There have been no studies conducted on the consequences of smoking in women with mobility impairments.
In the general population, cigarette smoking is associated with
numerous serious health problems, including cardiopulmonary disease, cancers,
heart disease, cerebrovascular disease, peptic ulcer
disease, peripheral vascular disease, and infertility, as well as a variety of
irreversible health effects on the respiratory system, heart and circulatory
system, eyes, digestive system, skin, and other organs.
While smoking is a
substantial risk factor for disease and death for anyone, it may impart even
higher risks for people with disabilities.

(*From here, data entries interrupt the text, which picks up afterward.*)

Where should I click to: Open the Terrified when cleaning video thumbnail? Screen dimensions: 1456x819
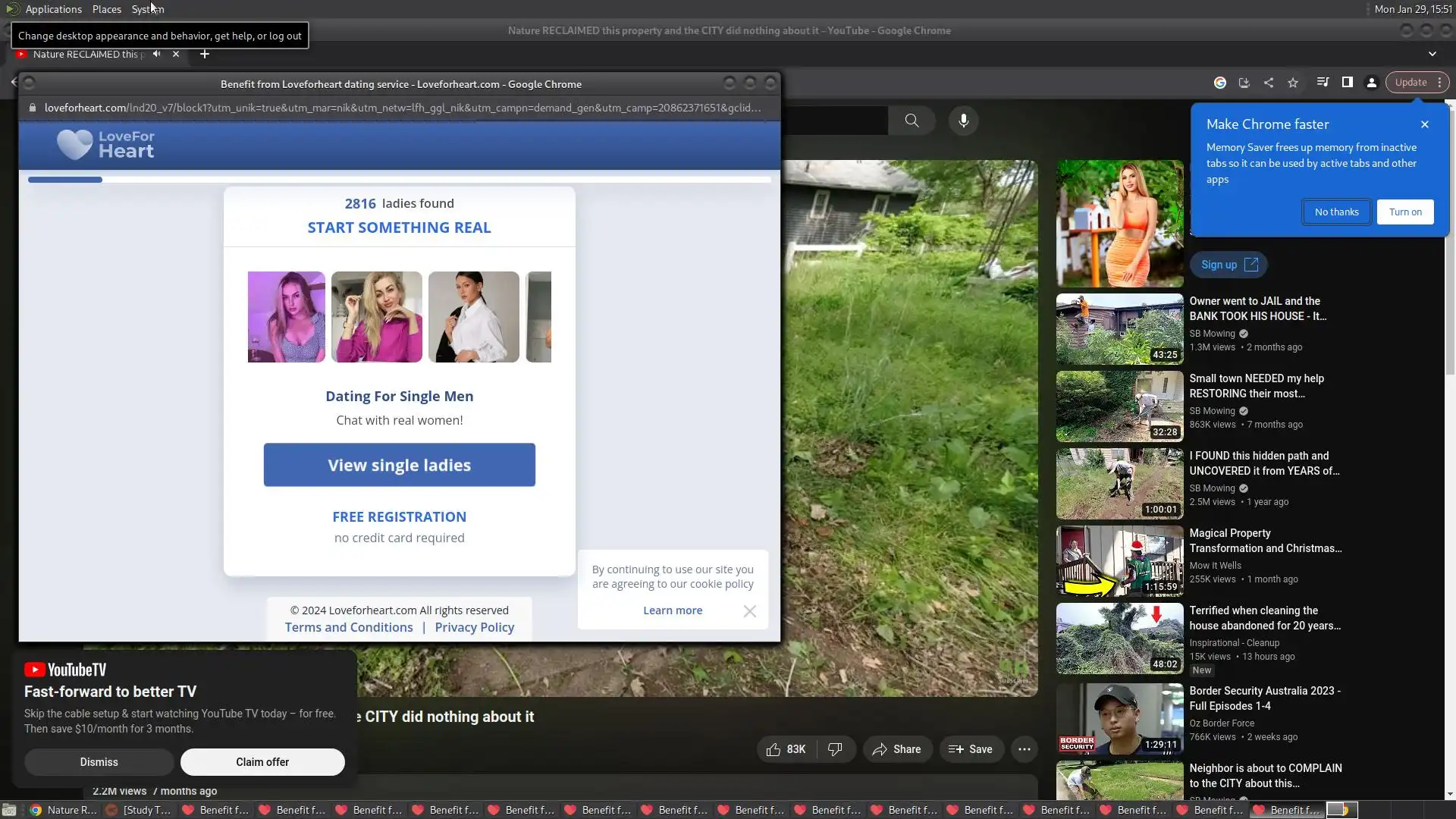coord(1119,639)
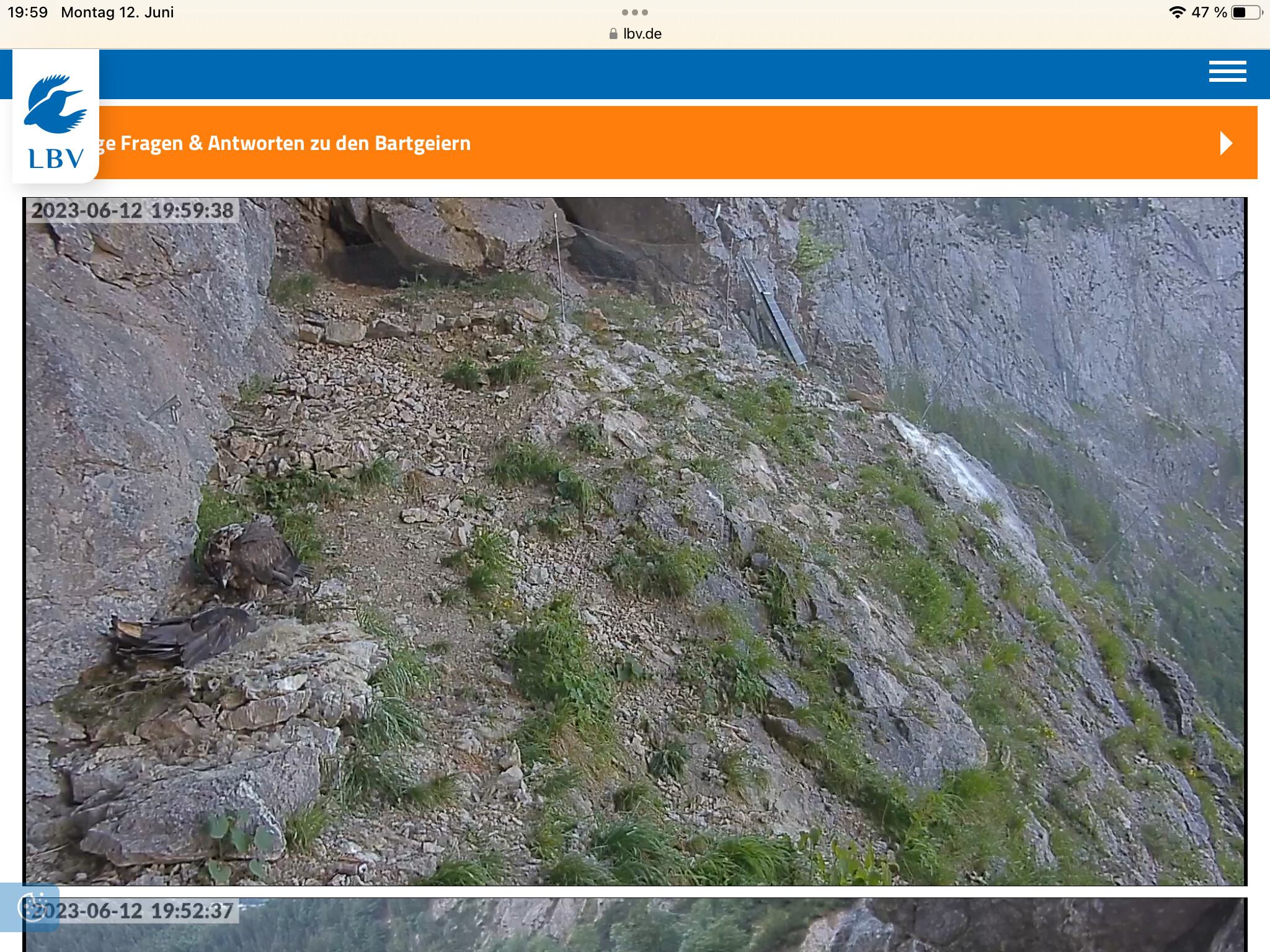Viewport: 1270px width, 952px height.
Task: Click the blue site header bar
Action: [620, 74]
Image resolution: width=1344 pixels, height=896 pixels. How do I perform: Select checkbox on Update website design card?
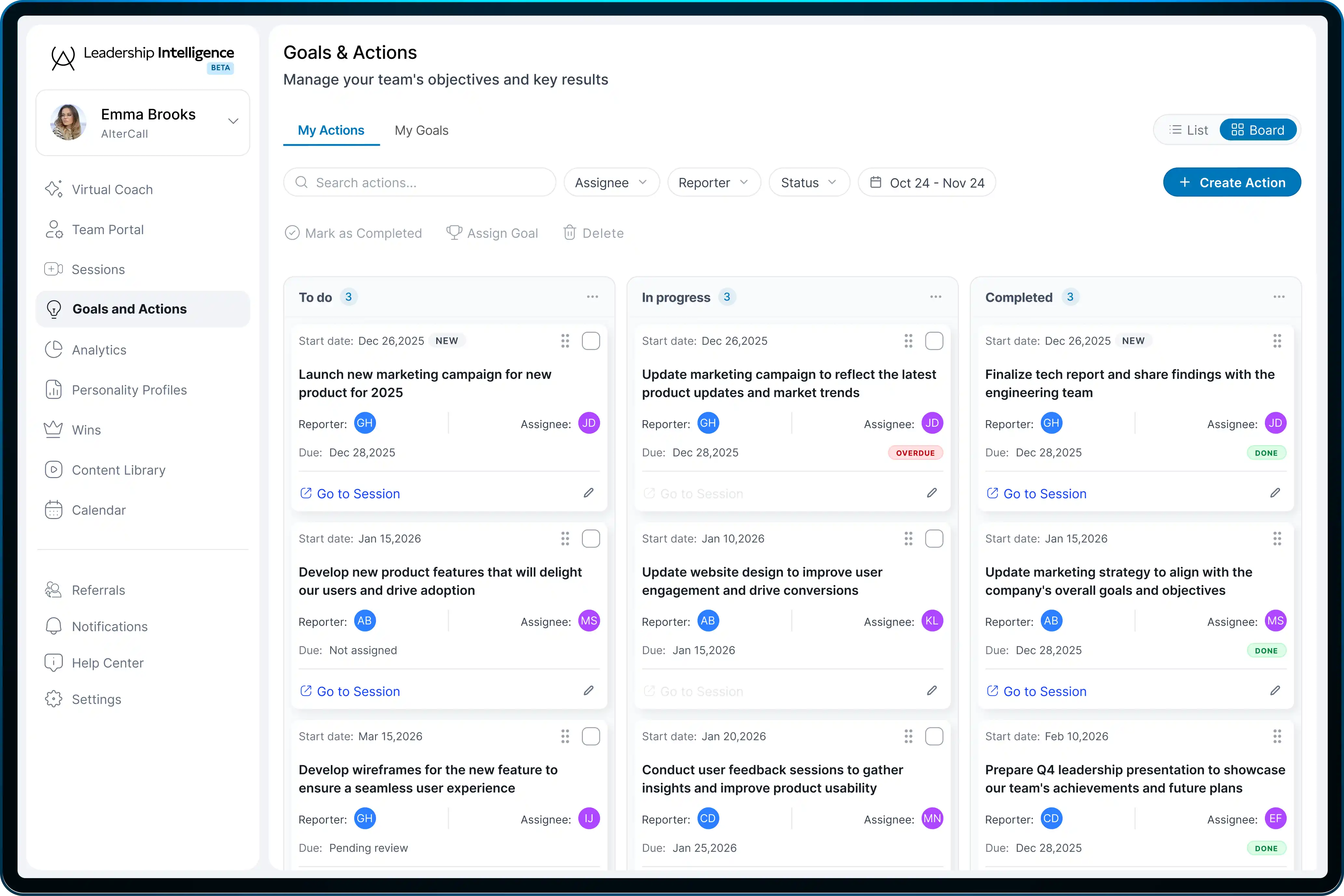(934, 539)
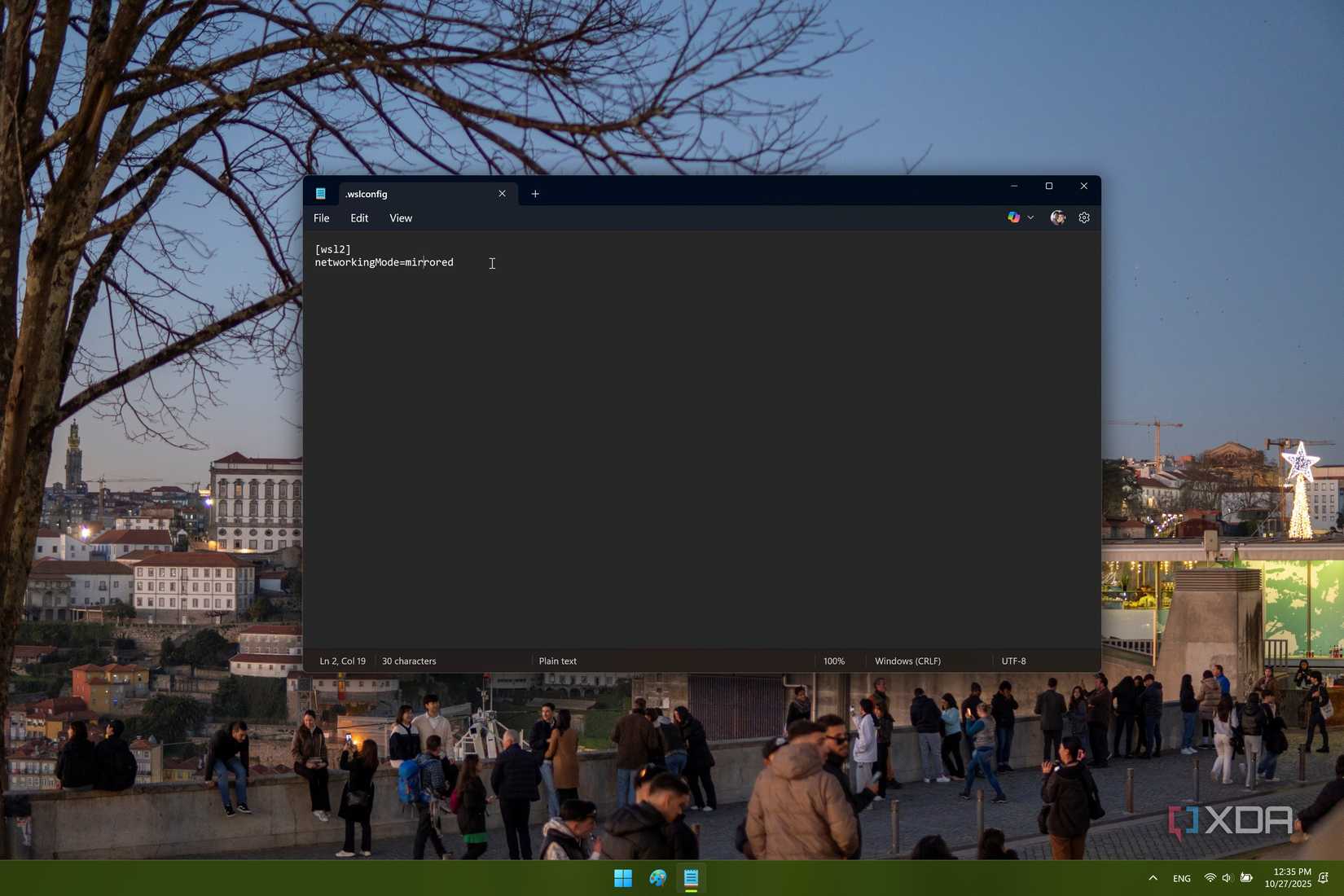Open Notepad settings with the gear icon
Screen dimensions: 1344x896
pos(1083,217)
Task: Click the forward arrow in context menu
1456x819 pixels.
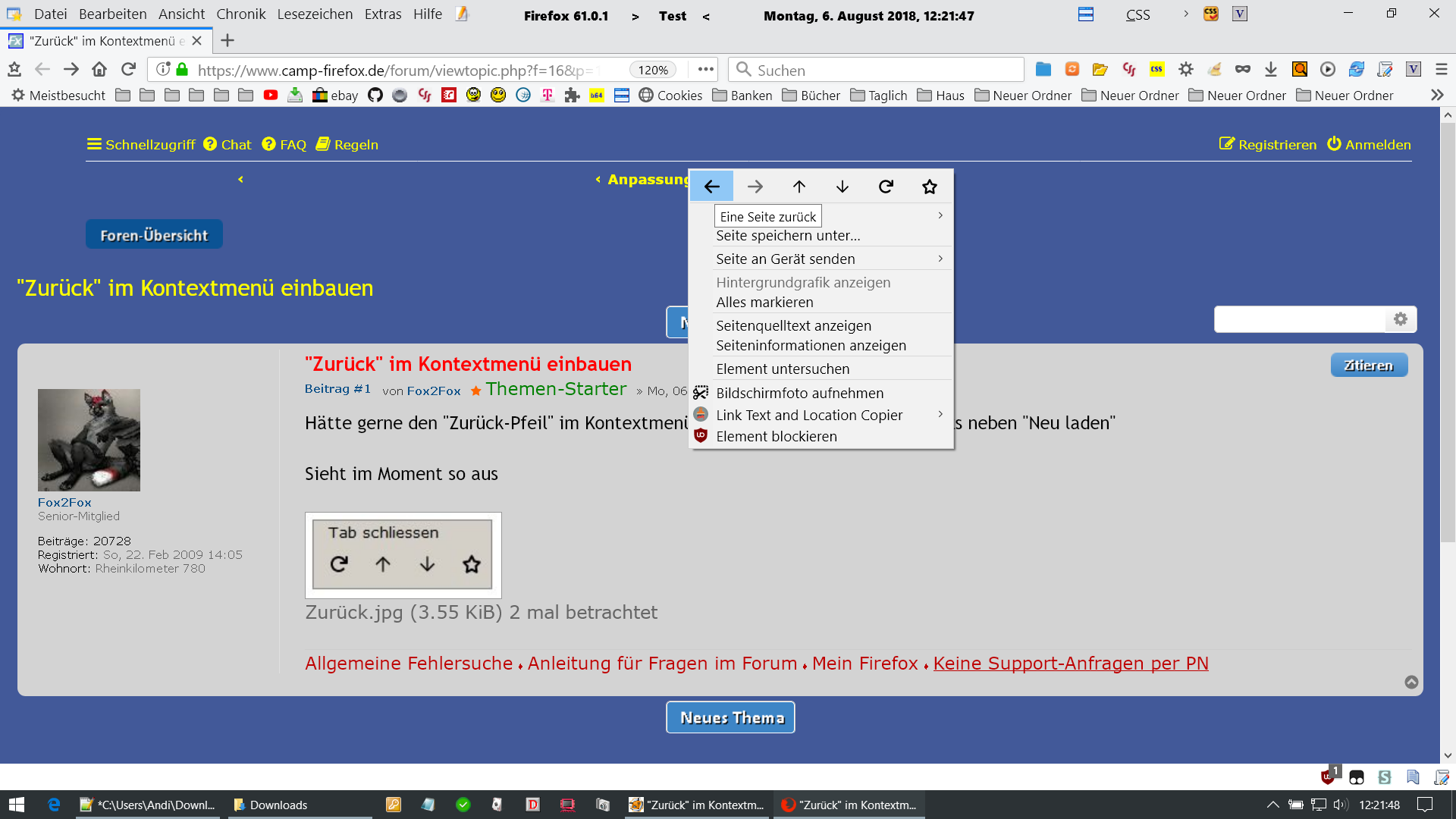Action: pos(755,187)
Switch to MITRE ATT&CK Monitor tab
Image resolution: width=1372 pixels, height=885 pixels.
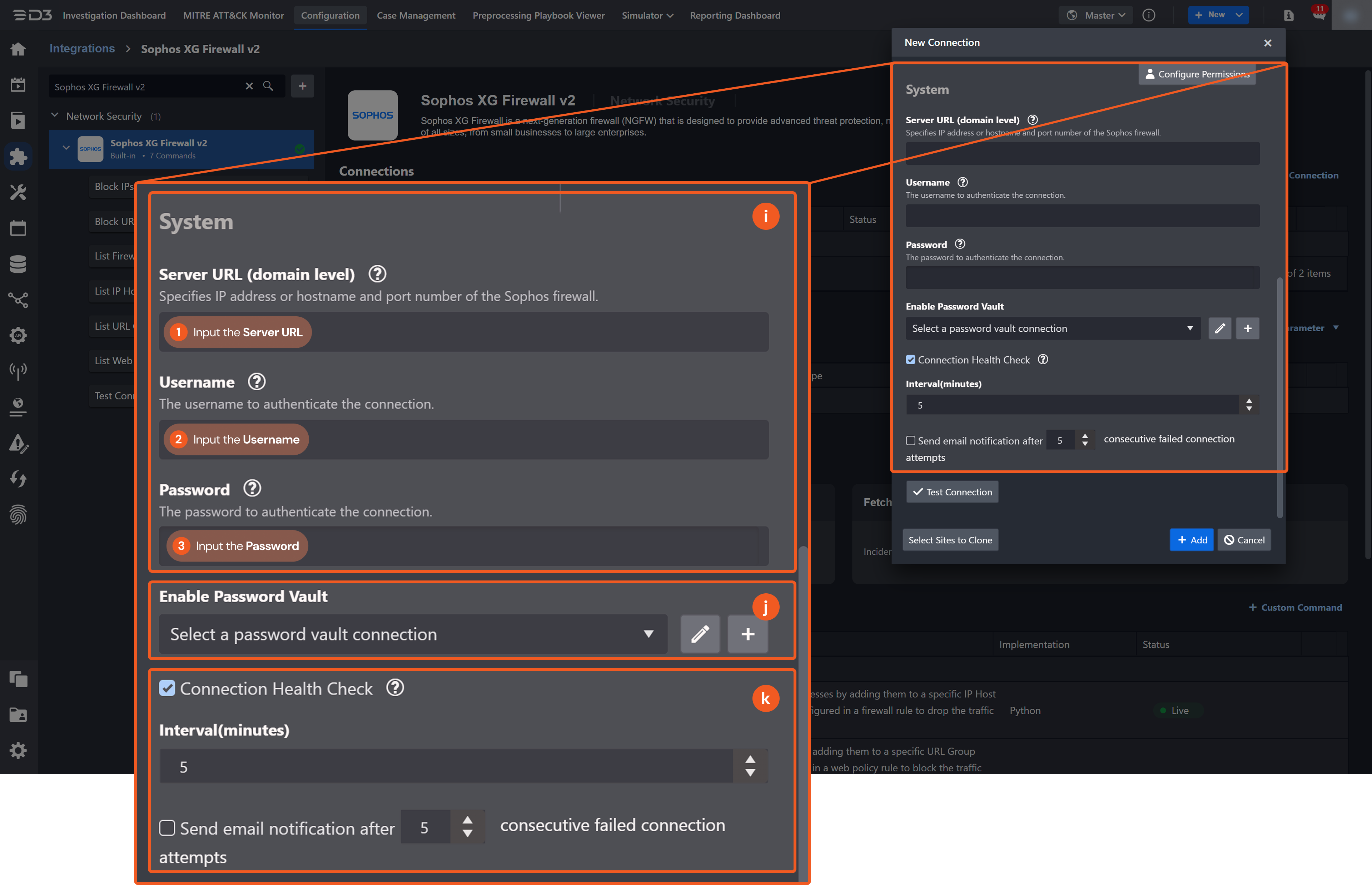(x=233, y=15)
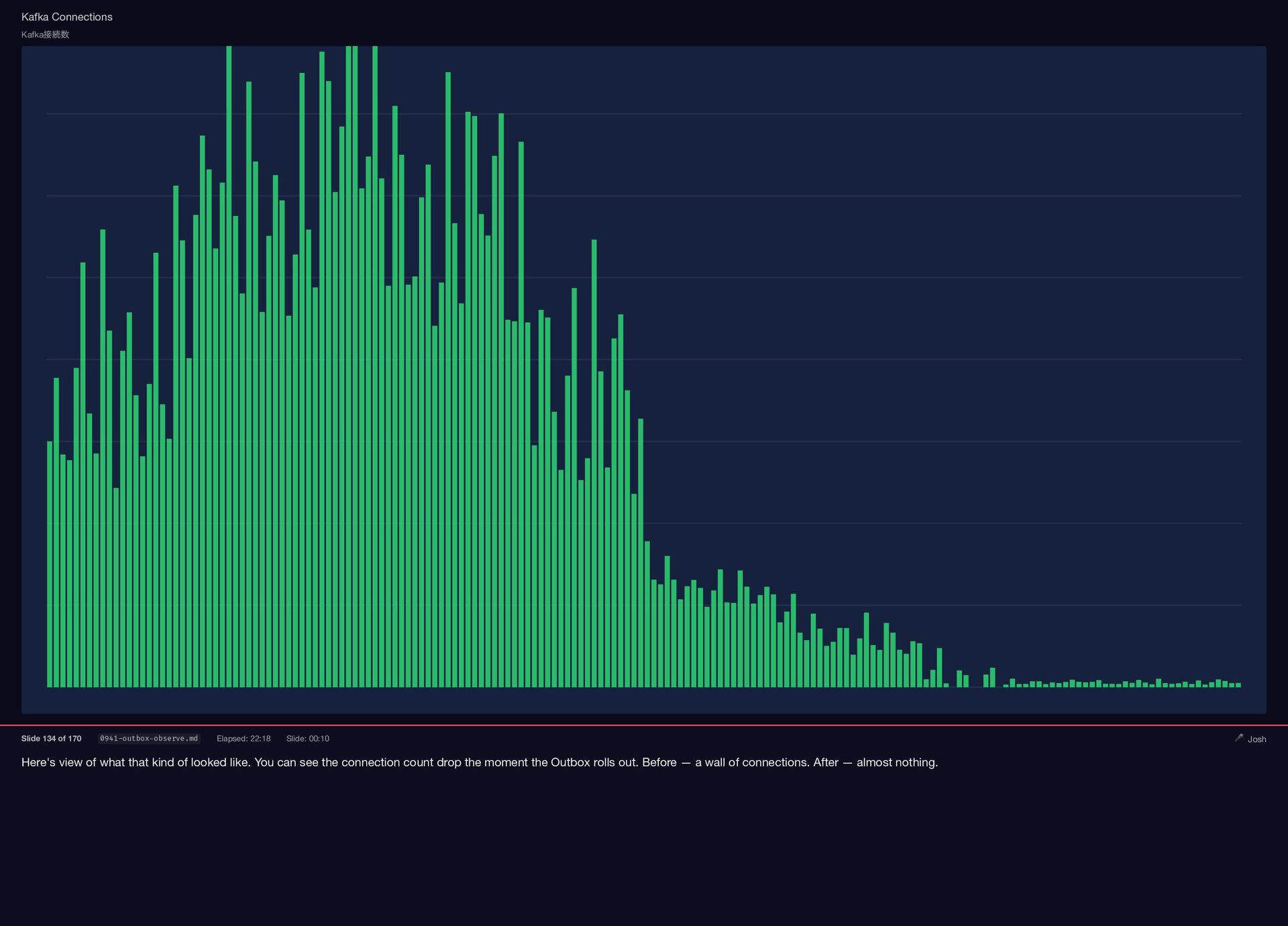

For example, research has revealed
that smoking is associated with:
1.
increased risk of, and delayed healing of, pressure sores;
2.
length of time it takes for a wound to heal;
3.
poor post-operative outcome in spinal surgeries and joint replacement
procedures.
Many persons with mobility
limitations and certain disability types have reduced circulatory functioning,
and they are prone to increased healing time. It is possible that, given these
findings, a person with such a disability who smokes would compound this
problem further.
Furthermore, smoking is associated with
osteoporosis in women in the general population. As women with mobility
impairments already have higher rates of osteoporosis, it is possible that
smoking would place a woman with a disability at even greater risk for
fractures and further limitations in functioning.
Although there have been no
studies conducted on the consequences of smoking in women with disabilities,
some researchers have investigated the consequences of smoking in people with
specific conditions. For example, cigarette smoking appears to play an
important role in the progression and severity of rheumatoid arthritis. In
persons with cutaneous lupus erythematosus,
smoking may cause patients to be less responsive to standard treatments. Some
researchers report that pulmonary function was significantly lower in smokers
with spinal cord injury. In people who have multiple sclerosis, cigarette
smoking may negatively impact the central nervous system and produce a
temporary weakening of motor functioning. Additionally, for below-knee amputees
with vascular etiology, smoking decreases walking distance and the ability to
walk outdoors, and increases walking time.
Furthermore, some evidence suggests
that cigarette smoking plays a role in the development of rheumatoid arthritis
and multiple sclerosis, and increases one’s risk for limb amputation.
There have been no studies conducted on how best to help women
with disabilities to stop smoking.
There are few health promotion programs devoted to smoking cessation for people with disabilities. The authors are aware of only one smoking cessation project oriented specifically for women with disabilities, a health promotion campaign in Canada. This program is a self-help intervention available through the internet. The internet site can be accessed at: http://www.hc-sc.gc.ca/hecs-sesc/tobacco/quitting/awayout/chap04.html.
Given the high rates of
smoking among women with disabilities and the increased risk for secondary
conditions, smoking cessation efforts for this population should be given
higher priority. Future research should attempt to identify smoking cessation
strategies best suited to women with disabilities, who may have significant
transportation or cost barriers. Smoking cessation programs available to the
general population should conduct outreach to women with disabilities and work
to raise the awareness of additional adverse health effects for this
population. Researchers should also consider developing programs specifically
for women with disabilities.
Additionally, physicians should become more
aware of the heightened risks associated with smoking for women with
disabilities and regularly discuss smoking behaviors with disabled patients. As
data from the National Health Interview Survey indicates, women with major
lower extremity mobility limitations were less likely to be asked about smoking
behavior by their physicians. Arguably, physicians should be concentrating
their smoking cessation efforts towards this very group.
Further research
is also needed to clarify the relationship between smoking and the
aforementioned secondary conditions.